State Superintendent of Public Instruction Tom Torlakson recommended a huge overhaul in school testing Tuesday, but it is up to the governor and legislators to adopt, modify or implement his proposal. Here is the rationale for the sweeping changes, as laid out in Torlakson's (excerpted) letter to Gov. Jerry Brown and the Legislature:
"While what we test, how we test, who we test, when we test, and why we test all continue to be subjects of debate, this much is clear: California's system of student assessment has proved to be a powerful tool for improving school accountability and achievement.
"When the Standardized Testing and Reporting (STAR) Program began more than a decade ago, only one student in three scored proficient or higher. Today, roughly 900,000 more students are reaching the goals we have set for them now than when the STAR Program began. As significant as this progress is, the time has come to remake our state's assessment system. As we do, we must set our sights on a new, more ambitious goal -- creating a system that fosters high-quality teaching and learning in every classroom.
"The first step in this process is to align our assessments to the new Common Core State Standards, which provide a practical way to prepare our students for the challenges of a constantly changing world, equipping them with the real-world skills they need for college and career ... The ability to engage in critical thinking and solve complex problems cannot be reliably assessed with the kinds of multiple-choice tests that are the centerpiece of our current system.
"The Common Core State Standards ask students to acquire deeper knowledge of the subjects they study and be able to perform more complex tasks using what they have learned. It is critical that we have assessments that measure their progress toward these goals.
"But perhaps even more important, I believe this work provides us with the opportunity to develop new assessments that serve as models for the kind of high-quality teaching and learning necessary for a world-class education.
"The concept is simple but powerful: if our assessments require students to use problem solving and critical thinking skills to perform well, those same skills are much more likely to be taught in our classrooms day in and day out ... Creating a system focused principally on fostering critical thinking and problem-solving skills likely means our students will initially find them more difficult. Although they rely less heavily on memorizing specific information than our current assessments, they will require deeper understanding of how to access and apply knowledge and skills to real-world tasks and problems.
"Trade-offs are inevitable in this process. Just as it takes a student longer to write an essay than to choose A, B, C, or D on a multiple-choice answer sheet, designing, administering, and scoring these more complex assessments will take more time, and, inevitably, more money. However, the investment in this form of assessment is an investment in the quality of teaching and learning as well, so the costs are balanced by significant benefits ... We must always be mindful that time spent testing generally comes at the expense of time our students would otherwise have spent gaining the very knowledge and skills that are the goal of education.
"It is noteworthy that many of the countries leading the world in achievement place little or no emphasis on standardized testing .... In the absence of current federal requirements, these recommendations offered in this report would no doubt be substantially different.

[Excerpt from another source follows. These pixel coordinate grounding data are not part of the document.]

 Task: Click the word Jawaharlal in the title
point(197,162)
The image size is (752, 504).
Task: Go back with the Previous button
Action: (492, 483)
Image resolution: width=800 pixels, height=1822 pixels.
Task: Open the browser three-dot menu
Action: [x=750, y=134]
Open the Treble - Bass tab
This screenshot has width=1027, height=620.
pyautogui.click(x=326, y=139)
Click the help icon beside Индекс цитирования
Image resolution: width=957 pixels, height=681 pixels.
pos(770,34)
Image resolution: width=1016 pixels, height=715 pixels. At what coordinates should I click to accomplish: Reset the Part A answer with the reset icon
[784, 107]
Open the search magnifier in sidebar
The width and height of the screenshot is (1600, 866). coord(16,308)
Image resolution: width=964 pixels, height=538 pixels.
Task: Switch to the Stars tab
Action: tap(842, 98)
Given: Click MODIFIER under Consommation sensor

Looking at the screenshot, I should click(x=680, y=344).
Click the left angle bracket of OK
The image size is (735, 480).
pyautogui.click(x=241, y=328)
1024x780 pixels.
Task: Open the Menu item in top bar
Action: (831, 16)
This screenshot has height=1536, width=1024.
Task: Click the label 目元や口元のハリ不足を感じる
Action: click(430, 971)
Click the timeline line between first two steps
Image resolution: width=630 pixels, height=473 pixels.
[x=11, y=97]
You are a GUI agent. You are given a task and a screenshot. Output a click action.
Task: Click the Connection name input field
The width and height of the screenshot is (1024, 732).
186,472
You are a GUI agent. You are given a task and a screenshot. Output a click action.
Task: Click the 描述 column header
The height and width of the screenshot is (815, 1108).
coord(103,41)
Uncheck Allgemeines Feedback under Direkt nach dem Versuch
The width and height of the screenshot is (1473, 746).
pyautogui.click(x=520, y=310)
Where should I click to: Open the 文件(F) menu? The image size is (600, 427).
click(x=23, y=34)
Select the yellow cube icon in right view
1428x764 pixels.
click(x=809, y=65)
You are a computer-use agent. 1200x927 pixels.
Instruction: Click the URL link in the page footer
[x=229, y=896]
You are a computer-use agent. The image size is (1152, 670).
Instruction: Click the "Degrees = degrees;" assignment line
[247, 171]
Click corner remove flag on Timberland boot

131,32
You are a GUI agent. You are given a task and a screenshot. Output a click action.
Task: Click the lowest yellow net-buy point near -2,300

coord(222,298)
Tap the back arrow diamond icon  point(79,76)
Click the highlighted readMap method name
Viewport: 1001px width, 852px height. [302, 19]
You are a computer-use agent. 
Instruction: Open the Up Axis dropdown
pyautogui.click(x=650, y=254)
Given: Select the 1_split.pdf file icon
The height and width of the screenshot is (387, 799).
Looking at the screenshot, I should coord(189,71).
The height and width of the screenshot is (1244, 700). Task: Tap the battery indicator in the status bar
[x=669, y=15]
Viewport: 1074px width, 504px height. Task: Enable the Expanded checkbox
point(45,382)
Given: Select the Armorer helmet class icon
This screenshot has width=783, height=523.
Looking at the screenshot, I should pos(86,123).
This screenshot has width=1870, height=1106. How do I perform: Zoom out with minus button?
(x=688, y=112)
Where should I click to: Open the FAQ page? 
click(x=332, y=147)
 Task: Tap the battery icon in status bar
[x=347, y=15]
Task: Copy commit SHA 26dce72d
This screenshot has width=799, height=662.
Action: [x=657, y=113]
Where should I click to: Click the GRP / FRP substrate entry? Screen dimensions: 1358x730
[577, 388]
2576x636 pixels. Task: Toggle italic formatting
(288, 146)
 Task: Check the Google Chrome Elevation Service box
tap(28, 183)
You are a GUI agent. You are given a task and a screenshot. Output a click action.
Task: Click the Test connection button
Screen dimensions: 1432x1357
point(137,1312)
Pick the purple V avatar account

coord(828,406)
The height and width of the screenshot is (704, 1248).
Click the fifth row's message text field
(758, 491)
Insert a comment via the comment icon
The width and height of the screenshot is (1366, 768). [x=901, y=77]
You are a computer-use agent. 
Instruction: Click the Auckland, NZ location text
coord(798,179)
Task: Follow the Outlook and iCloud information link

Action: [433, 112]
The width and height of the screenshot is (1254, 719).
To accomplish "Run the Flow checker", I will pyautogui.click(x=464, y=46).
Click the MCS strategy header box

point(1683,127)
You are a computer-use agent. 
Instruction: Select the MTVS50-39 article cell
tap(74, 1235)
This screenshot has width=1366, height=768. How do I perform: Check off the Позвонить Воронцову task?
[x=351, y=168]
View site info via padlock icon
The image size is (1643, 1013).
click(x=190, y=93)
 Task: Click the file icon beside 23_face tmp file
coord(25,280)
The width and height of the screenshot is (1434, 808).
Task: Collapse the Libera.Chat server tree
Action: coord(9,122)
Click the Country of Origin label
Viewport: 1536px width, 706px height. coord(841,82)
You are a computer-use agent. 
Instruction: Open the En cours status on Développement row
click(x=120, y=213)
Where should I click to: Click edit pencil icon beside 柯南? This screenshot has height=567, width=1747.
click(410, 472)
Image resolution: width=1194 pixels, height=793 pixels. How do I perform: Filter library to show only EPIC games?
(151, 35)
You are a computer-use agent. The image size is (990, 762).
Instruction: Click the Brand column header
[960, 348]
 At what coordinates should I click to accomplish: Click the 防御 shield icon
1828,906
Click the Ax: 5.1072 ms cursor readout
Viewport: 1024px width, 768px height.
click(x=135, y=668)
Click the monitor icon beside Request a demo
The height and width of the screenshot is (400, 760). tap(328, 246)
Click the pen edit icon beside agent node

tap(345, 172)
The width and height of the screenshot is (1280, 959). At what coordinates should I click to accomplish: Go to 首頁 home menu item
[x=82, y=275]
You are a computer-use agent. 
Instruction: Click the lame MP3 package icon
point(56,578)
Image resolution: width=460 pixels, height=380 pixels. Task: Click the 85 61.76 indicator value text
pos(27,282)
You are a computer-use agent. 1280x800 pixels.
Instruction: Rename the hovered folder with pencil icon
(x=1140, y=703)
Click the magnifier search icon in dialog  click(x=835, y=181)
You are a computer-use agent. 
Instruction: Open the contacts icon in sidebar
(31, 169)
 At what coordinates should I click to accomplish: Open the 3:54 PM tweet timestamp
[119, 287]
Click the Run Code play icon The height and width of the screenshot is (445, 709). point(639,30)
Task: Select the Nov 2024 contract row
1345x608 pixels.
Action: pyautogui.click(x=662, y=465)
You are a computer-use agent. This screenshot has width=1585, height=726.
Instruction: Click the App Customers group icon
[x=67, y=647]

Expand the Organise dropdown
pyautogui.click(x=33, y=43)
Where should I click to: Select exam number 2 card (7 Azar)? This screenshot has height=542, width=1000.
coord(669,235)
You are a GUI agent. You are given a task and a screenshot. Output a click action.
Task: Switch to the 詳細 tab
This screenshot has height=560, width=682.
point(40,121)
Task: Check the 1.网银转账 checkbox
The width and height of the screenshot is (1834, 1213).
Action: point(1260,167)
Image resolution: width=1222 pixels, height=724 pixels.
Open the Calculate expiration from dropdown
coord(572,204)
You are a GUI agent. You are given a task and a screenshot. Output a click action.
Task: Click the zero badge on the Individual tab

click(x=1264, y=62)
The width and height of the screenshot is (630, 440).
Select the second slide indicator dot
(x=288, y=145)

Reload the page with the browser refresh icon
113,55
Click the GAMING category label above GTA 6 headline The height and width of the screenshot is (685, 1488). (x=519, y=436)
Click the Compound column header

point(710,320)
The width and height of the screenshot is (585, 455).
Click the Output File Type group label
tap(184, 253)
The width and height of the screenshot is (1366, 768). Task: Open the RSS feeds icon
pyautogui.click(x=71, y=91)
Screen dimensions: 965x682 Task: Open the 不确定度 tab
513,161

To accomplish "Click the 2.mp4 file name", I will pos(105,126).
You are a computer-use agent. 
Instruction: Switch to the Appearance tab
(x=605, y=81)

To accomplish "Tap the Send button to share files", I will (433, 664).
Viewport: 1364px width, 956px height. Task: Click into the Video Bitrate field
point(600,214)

"Indeed, the clear failure of No Child Left Behind to meet its objectives should long ago have spurred federal policymakers to re-examine their requirements that every student be tested in English-language arts and mathematics nearly every year. In the absence of federal action, these recommendations strike a balance -- continuing to provide an individual student score each year in the grades and subjects required by federal mandates while providing more thoughtful and flexible alternatives for students in other grades and subjects. There are many factors to consider, especially in California, which serves such a vast and diverse set of students ...."
Do you support the new tests?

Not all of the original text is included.